**Challenge:** Transcribe the passage of the NEPA text starting at "Since then, this" and ending at "how to proceed.".

**Provided text:**
------------------------------------------------------------
However, only in the last couple of decades has NEPA’s conquest of the world become complete. In 2010, the International Court of Justice (ICJ) pronounced the EIA norm as binding customary international law in the transboundary context. A recent 197-jurisdiction survey of EIA legislation shows that the EIA norm is now embedded within the environmental laws of developed and developing countries alike. Tseming Yang, The Emergence of the Environmental Impact Assessment Duty as a Global Legal Norm and General Principle of Law, 70 Hastings L.J. 525 (2019) [hereinafter Yang]. These developments and their implications are explored in this article.

NEPA at the Dawn of Modern Environmental Law

The enactment of the National Environmental Policy Act of 1969 (NEPA), 42 U.S.C. §§ 4331–4370, not only ushered in the era of modern environmental law, but also introduced the EIA norm to the world. Its source is a short legislative provision requiring preparation of a “detailed statement . . . on the environmental impact” of any proposed major federal action. 42 U.S.C. § 4331(C). It is not clear whether Congress was fully aware that it was creating the EIA through the “detailed statement” requirement. Some have described it as the product of legislative fortuity and as an afterthought, arising from Senate hearing testimony of Professor Lynton Caldwell of Indiana University.

Since then, this simple requirement has spawned a complex process elaborated by agency regulations and litigated in a plethora of cases. In its essence, NEPA’s EIA norm is a requirement to stop and consider environmental consequences before acting, a process that requires investigation and evaluation of the environmental effects before a project, development proposal, or other government action may go forward. The process then generates a document analyzing the environmental consequences, including biophysical, social, and other relevant concerns, and alternative courses of actions, the “environmental impact statement” or “environmental assessment” under NEPA. The document is made available to the public for review and is considered by the government agency before deciding whether and how to proceed.
------------------------------------------------------------
**Supplied data:**
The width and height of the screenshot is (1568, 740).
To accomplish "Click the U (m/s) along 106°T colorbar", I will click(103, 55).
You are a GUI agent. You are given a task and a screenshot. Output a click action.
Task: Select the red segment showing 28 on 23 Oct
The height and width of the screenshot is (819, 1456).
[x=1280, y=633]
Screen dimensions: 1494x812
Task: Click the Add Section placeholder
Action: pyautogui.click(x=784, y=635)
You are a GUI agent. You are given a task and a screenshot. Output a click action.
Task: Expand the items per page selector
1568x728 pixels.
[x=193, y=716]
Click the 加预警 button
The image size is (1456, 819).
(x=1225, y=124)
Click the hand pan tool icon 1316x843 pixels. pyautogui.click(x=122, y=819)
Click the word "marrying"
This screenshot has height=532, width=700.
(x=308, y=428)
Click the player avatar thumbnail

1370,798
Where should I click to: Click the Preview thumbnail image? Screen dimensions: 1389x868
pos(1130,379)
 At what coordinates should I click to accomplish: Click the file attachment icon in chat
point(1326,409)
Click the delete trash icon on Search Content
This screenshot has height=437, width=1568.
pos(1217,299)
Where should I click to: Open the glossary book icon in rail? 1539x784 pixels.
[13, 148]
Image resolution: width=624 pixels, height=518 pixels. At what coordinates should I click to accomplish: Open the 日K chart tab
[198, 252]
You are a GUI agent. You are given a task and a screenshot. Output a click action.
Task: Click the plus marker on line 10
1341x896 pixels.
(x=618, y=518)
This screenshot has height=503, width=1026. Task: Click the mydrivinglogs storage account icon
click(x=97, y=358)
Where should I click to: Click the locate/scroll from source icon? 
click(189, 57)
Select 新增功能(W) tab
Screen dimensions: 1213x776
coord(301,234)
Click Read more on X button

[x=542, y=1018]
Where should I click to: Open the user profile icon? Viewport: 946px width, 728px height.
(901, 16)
------------------------------------------------------------
**Output for this task:**
Since then, this simple requirement has spawned a complex process elaborated by agency regulations and litigated in a plethora of cases. In its essence, NEPA’s EIA norm is a requirement to stop and consider environmental consequences before acting, a process that requires investigation and evaluation of the environmental effects before a project, development proposal, or other government action may go forward. The process then generates a document analyzing the environmental consequences, including biophysical, social, and other relevant concerns, and alternative courses of actions, the “environmental impact statement” or “environmental assessment” under NEPA. The document is made available to the public for review and is considered by the government agency before deciding whether and how to proceed.